As much as I want to have a healthy body, I desire more to have a healthy soul. Sometimes sin creeps in through the crackles and settles in. In my case, one of my biggest sins is worry. I do not take it immediately to the Great Physician. Instead, I let this little issue grow and fester into a major infection. It spreads into my quiet time and into my prayer time. It hampers me from serving the Lord in my fullest potential. However, if I had simply carried this sin before the Lord, He would have cured me of the illness and taken away the undo stress.

So girlfriends, hear me when I say this because I am preaching right at me as well, let’s agreed to pray for one another and carry our burdens to the Great Physician before we become too sick to minister for Him. Let’s keep our bodies and our souls healthy and clean.

Saturday, July 4, 2009

Happy 4th of July!!!

Happy 4th of July!!! For the longest time this was one of the biggest holidays in our family. It was my Dad's birthday, and he used to say that the whole country celebrated with him. When he passed away though, things changed. This year we will celebrate with church "family" instead. I love the fact that God is faithful to place us in churches where I are as comfortable with some of them as I am with my own family. I pray that as you celebrate today you will thank God He has given you people to enjoy life with!

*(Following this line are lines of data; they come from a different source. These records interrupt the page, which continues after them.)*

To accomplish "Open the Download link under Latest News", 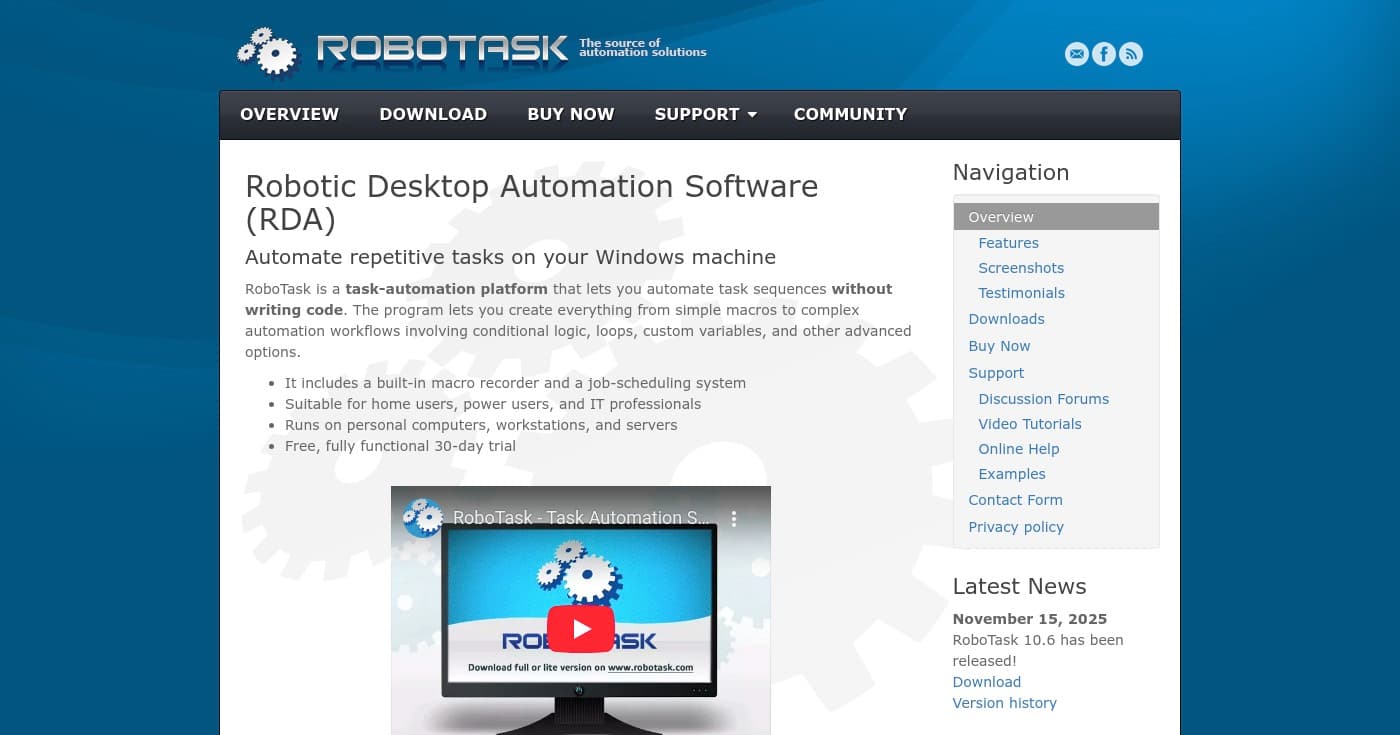I will tap(986, 681).
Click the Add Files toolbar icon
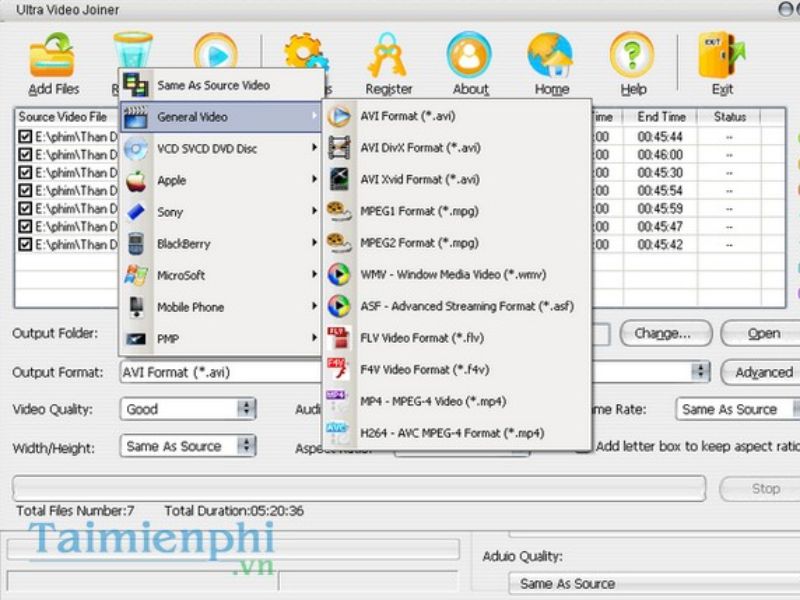The width and height of the screenshot is (800, 600). pos(53,58)
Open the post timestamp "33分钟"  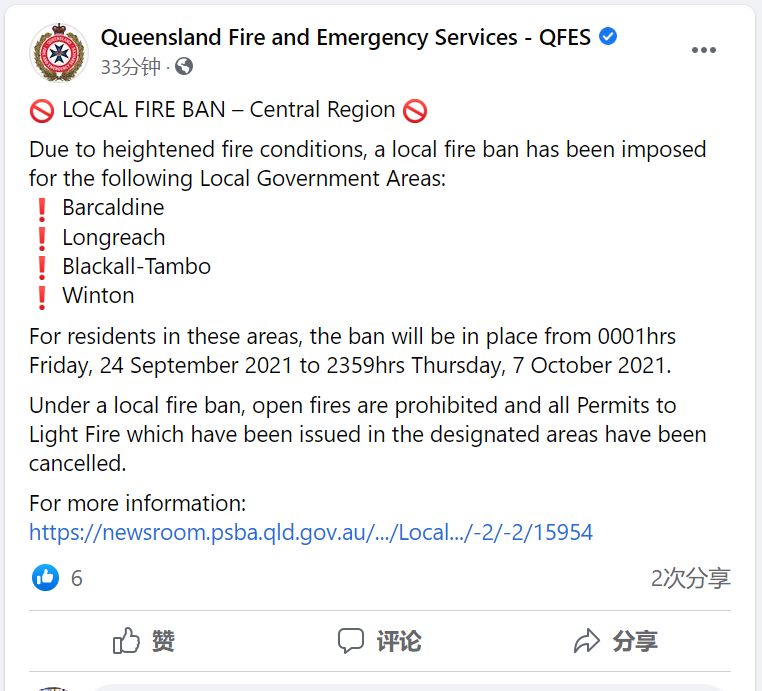coord(132,67)
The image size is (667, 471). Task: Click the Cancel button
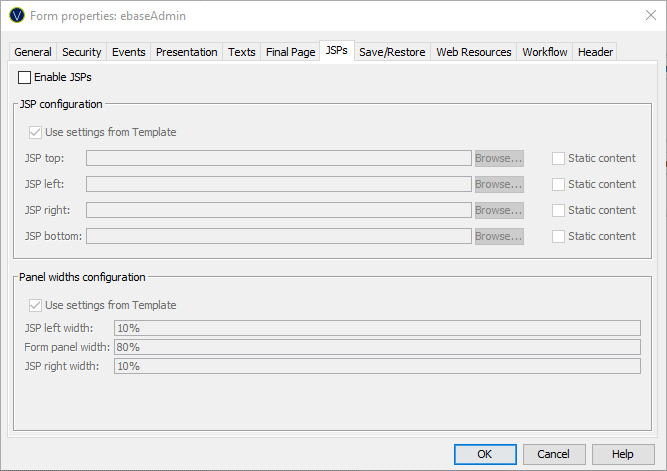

On a completely different note, it was wonderful seeing so many of you at the SBC. The Minister's Wives Luncheon was fun and there was so much good information. I don't know how many of you got to attend, but they announced a new Bible study for minister's wives. I am going to try to involve the wives on our staff. I will let you know how that goes. It seemed like such a great idea and I am sure it will help with us getting to know each other better.

If you would like more info, just let me know.

Thanks, and I hope you have a great 4th!!!